As people head out for a last summer moment of recreation this Labor Day weekend, we urge anyone going into the hills to be careful.
The fire danger, for example, isn't as high as it was a few weeks ago, and we've gotten through August without any major fires in Elmore County. It's been a while since we've been able to say that. But that doesn't mean there still isn't a fire danger out there. The grasses and brush are still dry and it would be a shame if someone, in a careless moment, started a blaze.
So, on the 70th anniversary of Smokey Bear, we urge you to be fire wise while you're enjoying the mountains or desert.
But it's not just the potential for fire to worry about, but the effects of last year's fires that should concern you as well.
The Pony and Elk Complex fires of 2013 made the 2012 Trinity Fire look like a controlled burn. Those two huge fires last year devastated the areas where they burned, totalling destroying the ground cover.
As a result, recent rains, and some spot rains that might show up this weekend, have nothing to absorb the moisture. It just runs downhill, into every gully and ravine, carrying mud and rocks with it and triggering rockslides, mudslides and flash floods.
In general, stay away from the burned areas (which need to recover, anyway), or areas downstream from them. It can be dangerous being on the receiving end of mother nature.

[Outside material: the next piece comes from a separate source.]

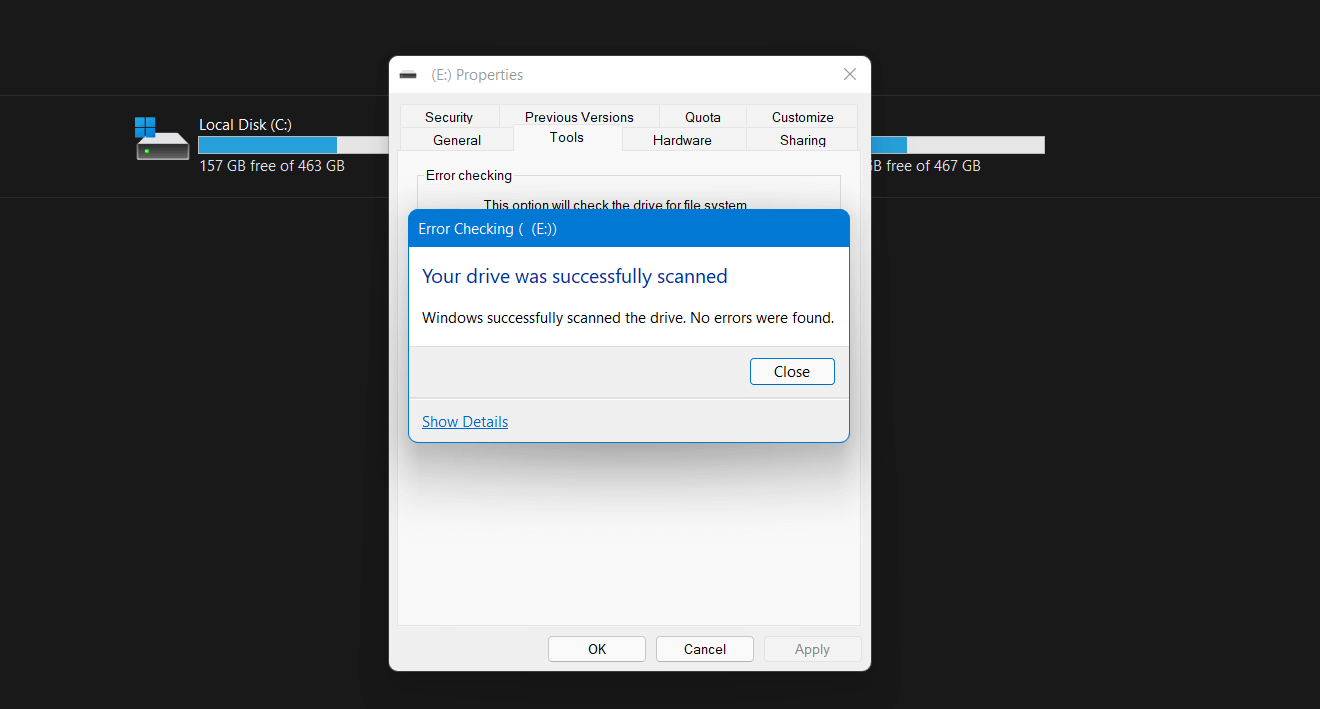This screenshot has width=1320, height=709.
Task: Switch to the General tab
Action: 457,140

So plan your trip carefully and camp or picnic on higher ground, keeping in mind the potential for flash floods and remember that while it may not rain on you, a spot rain up the watershed could result in water rushing through your camp in a matter of minutes. Listen to weather alerts while you're in the hills.
Check which roads are open with the highway or ranger district offices. One phone call could make a big difference in how much you enjoy your trip.
Drive carefully. Be aware that a rockslide may be just around any bend, and some logging trucks have been rerouted to roads you don't normally see them on.
Enjoy your weekend, but if you plan on spending it in the hills, be a little more vigilant and exercise a little more advance planning than you might be normally.